BEGIN

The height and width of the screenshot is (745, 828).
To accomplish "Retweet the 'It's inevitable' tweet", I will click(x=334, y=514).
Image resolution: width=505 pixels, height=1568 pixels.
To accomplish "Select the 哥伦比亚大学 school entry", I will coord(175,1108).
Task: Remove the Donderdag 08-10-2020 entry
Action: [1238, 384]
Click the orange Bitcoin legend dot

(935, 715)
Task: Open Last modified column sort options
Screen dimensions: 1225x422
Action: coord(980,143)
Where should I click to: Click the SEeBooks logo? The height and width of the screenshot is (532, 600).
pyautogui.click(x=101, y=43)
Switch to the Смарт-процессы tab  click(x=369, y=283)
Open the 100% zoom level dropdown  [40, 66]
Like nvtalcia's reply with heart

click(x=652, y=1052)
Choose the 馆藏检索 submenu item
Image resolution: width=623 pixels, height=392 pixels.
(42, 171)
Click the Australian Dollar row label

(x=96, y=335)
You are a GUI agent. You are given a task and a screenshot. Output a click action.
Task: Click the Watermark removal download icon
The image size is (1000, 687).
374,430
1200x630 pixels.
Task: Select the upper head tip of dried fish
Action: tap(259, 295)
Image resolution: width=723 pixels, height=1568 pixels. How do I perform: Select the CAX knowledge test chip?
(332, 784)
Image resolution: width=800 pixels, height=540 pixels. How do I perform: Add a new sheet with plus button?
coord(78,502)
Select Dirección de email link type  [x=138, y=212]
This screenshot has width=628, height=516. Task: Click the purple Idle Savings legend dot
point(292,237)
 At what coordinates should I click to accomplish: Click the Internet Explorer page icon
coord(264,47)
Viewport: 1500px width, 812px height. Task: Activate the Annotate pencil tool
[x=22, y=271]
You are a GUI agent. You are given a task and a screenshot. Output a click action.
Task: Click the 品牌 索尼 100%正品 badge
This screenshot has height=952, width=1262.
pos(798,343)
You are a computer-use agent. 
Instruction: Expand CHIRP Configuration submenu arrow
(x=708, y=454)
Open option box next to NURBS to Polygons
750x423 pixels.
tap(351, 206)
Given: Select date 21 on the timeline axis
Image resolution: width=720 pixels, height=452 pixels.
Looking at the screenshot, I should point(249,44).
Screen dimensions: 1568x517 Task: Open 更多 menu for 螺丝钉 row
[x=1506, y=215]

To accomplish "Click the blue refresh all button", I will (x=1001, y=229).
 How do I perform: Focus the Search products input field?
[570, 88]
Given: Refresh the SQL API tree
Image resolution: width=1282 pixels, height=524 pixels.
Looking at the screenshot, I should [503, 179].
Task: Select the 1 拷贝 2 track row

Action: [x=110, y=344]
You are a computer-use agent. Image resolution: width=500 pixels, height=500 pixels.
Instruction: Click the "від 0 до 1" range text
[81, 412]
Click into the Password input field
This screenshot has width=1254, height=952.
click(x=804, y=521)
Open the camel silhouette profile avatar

END

> _What you need to do_
Return exactly what appears above, from the first line of the entries to the line with "Switch to the", inclusive.

> _Solution_
The height and width of the screenshot is (745, 828).
To accomplish "Retweet the 'It's inevitable' tweet", I will click(x=334, y=514).
Image resolution: width=505 pixels, height=1568 pixels.
To accomplish "Select the 哥伦比亚大学 school entry", I will coord(175,1108).
Task: Remove the Donderdag 08-10-2020 entry
Action: [1238, 384]
Click the orange Bitcoin legend dot

(935, 715)
Task: Open Last modified column sort options
Screen dimensions: 1225x422
Action: coord(980,143)
Where should I click to: Click the SEeBooks logo? The height and width of the screenshot is (532, 600).
pyautogui.click(x=101, y=43)
Switch to the Смарт-процессы tab  click(x=369, y=283)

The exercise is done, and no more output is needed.